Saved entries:
★ ★ ★ ★ ★
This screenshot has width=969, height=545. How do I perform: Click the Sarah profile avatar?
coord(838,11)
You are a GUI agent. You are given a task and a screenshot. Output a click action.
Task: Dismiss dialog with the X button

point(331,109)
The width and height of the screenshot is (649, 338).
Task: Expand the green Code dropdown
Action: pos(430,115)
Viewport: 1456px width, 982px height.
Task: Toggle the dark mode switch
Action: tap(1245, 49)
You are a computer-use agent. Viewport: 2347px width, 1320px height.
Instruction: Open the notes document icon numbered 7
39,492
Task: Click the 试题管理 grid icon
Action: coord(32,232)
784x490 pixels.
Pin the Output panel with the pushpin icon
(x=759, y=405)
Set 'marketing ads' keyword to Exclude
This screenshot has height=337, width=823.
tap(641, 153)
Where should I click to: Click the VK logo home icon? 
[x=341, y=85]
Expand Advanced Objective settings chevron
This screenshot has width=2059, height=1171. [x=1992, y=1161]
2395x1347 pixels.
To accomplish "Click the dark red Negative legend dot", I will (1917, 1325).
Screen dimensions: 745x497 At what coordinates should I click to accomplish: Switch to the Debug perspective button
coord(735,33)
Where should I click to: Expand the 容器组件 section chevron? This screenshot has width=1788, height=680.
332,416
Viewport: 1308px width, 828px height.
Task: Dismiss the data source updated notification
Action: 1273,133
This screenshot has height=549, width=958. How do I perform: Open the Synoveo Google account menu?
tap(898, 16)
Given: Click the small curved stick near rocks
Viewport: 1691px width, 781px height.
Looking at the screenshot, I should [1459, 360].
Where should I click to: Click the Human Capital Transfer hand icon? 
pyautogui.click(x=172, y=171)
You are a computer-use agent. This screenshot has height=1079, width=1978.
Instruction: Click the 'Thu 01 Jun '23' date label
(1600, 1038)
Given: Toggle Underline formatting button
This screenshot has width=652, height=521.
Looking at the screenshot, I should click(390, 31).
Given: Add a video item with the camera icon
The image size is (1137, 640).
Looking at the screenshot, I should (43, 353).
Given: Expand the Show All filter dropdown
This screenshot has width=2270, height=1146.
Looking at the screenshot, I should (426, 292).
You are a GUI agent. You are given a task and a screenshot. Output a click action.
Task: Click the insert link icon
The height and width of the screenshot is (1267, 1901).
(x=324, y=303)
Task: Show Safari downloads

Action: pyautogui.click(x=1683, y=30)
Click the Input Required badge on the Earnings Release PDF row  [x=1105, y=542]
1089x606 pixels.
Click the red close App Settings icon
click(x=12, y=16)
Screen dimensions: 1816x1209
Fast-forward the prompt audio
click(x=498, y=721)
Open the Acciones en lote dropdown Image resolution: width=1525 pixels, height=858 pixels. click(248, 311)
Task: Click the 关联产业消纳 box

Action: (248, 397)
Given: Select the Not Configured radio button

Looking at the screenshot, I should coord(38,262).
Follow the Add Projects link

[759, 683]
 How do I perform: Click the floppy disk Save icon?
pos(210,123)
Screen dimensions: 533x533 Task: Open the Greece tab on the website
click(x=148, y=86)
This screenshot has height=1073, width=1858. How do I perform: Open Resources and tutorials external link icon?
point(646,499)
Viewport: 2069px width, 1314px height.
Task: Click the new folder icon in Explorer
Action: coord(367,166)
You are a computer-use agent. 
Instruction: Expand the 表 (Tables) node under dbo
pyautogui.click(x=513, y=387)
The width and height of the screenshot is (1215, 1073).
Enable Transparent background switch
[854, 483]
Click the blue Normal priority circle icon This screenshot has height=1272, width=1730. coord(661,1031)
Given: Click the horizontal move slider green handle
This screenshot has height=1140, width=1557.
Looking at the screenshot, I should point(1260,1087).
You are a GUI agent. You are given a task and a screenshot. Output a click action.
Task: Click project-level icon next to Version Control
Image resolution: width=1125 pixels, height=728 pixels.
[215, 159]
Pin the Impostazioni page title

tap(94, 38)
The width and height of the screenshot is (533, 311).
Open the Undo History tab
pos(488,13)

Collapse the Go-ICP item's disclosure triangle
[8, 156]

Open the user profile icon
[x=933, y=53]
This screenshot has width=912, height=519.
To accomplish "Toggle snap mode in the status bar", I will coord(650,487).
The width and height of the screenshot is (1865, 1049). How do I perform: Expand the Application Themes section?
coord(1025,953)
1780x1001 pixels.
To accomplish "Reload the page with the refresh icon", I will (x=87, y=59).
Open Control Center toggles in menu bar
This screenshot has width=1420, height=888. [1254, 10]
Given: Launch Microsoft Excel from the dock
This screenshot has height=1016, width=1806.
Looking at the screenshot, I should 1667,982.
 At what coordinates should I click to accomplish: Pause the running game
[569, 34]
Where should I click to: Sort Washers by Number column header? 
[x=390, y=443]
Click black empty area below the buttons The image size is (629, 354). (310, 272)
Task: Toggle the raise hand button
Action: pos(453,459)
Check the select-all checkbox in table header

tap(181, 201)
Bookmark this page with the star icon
★ ★ ★ ★ ★
WHAT THE TASK ASKS ▸ An exact transcription of the data above is required.

RESULT BELOW ▸
This screenshot has width=969, height=545. How do I perform: Click the Sarah profile avatar?
coord(838,11)
You are a GUI agent. You are given a task and a screenshot. Output a click action.
Task: Dismiss dialog with the X button

point(331,109)
The width and height of the screenshot is (649, 338).
Task: Expand the green Code dropdown
Action: pos(430,115)
Viewport: 1456px width, 982px height.
Task: Toggle the dark mode switch
Action: tap(1245, 49)
You are a computer-use agent. Viewport: 2347px width, 1320px height.
Instruction: Open the notes document icon numbered 7
39,492
Task: Click the 试题管理 grid icon
Action: coord(32,232)
784x490 pixels.
Pin the Output panel with the pushpin icon
(x=759, y=405)
Set 'marketing ads' keyword to Exclude
This screenshot has height=337, width=823.
tap(641, 153)
Where should I click to: Click the VK logo home icon? 
[x=341, y=85]
Expand Advanced Objective settings chevron
This screenshot has width=2059, height=1171. [x=1992, y=1161]
2395x1347 pixels.
To accomplish "Click the dark red Negative legend dot", I will (1917, 1325).
Screen dimensions: 745x497 At what coordinates should I click to accomplish: Switch to the Debug perspective button
coord(735,33)
Where should I click to: Expand the 容器组件 section chevron? This screenshot has width=1788, height=680.
332,416
Viewport: 1308px width, 828px height.
Task: Dismiss the data source updated notification
Action: 1273,133
This screenshot has height=549, width=958. How do I perform: Open the Synoveo Google account menu?
tap(898, 16)
Given: Click the small curved stick near rocks
Viewport: 1691px width, 781px height.
Looking at the screenshot, I should [1459, 360].
Where should I click to: Click the Human Capital Transfer hand icon? 
pyautogui.click(x=172, y=171)
You are a computer-use agent. This screenshot has height=1079, width=1978.
Instruction: Click the 'Thu 01 Jun '23' date label
(1600, 1038)
Given: Toggle Underline formatting button
This screenshot has width=652, height=521.
Looking at the screenshot, I should click(390, 31).
Given: Add a video item with the camera icon
The image size is (1137, 640).
Looking at the screenshot, I should (43, 353).
Given: Expand the Show All filter dropdown
This screenshot has width=2270, height=1146.
Looking at the screenshot, I should (426, 292).
You are a GUI agent. You are given a task and a screenshot. Output a click action.
Task: Click the insert link icon
The height and width of the screenshot is (1267, 1901).
(x=324, y=303)
Task: Show Safari downloads

Action: pyautogui.click(x=1683, y=30)
Click the Input Required badge on the Earnings Release PDF row  [x=1105, y=542]
1089x606 pixels.
Click the red close App Settings icon
click(x=12, y=16)
Screen dimensions: 1816x1209
Fast-forward the prompt audio
click(x=498, y=721)
Open the Acciones en lote dropdown Image resolution: width=1525 pixels, height=858 pixels. click(248, 311)
Task: Click the 关联产业消纳 box

Action: (248, 397)
Given: Select the Not Configured radio button

Looking at the screenshot, I should coord(38,262).
Follow the Add Projects link

[759, 683]
 How do I perform: Click the floppy disk Save icon?
pos(210,123)
Screen dimensions: 533x533 Task: Open the Greece tab on the website
click(x=148, y=86)
This screenshot has height=1073, width=1858. How do I perform: Open Resources and tutorials external link icon?
point(646,499)
Viewport: 2069px width, 1314px height.
Task: Click the new folder icon in Explorer
Action: coord(367,166)
You are a computer-use agent. 
Instruction: Expand the 表 (Tables) node under dbo
pyautogui.click(x=513, y=387)
The width and height of the screenshot is (1215, 1073).
Enable Transparent background switch
[854, 483]
Click the blue Normal priority circle icon This screenshot has height=1272, width=1730. coord(661,1031)
Given: Click the horizontal move slider green handle
This screenshot has height=1140, width=1557.
Looking at the screenshot, I should point(1260,1087).
You are a GUI agent. You are given a task and a screenshot. Output a click action.
Task: Click project-level icon next to Version Control
Image resolution: width=1125 pixels, height=728 pixels.
[215, 159]
Pin the Impostazioni page title

tap(94, 38)
The width and height of the screenshot is (533, 311).
Open the Undo History tab
pos(488,13)

Collapse the Go-ICP item's disclosure triangle
[8, 156]

Open the user profile icon
[x=933, y=53]
This screenshot has width=912, height=519.
To accomplish "Toggle snap mode in the status bar", I will coord(650,487).
The width and height of the screenshot is (1865, 1049). How do I perform: Expand the Application Themes section?
coord(1025,953)
1780x1001 pixels.
To accomplish "Reload the page with the refresh icon", I will (x=87, y=59).
Open Control Center toggles in menu bar
This screenshot has width=1420, height=888. [1254, 10]
Given: Launch Microsoft Excel from the dock
This screenshot has height=1016, width=1806.
Looking at the screenshot, I should 1667,982.
 At what coordinates should I click to accomplish: Pause the running game
[569, 34]
Where should I click to: Sort Washers by Number column header? 
[x=390, y=443]
Click black empty area below the buttons The image size is (629, 354). (310, 272)
Task: Toggle the raise hand button
Action: pos(453,459)
Check the select-all checkbox in table header

tap(181, 201)
Bookmark this page with the star icon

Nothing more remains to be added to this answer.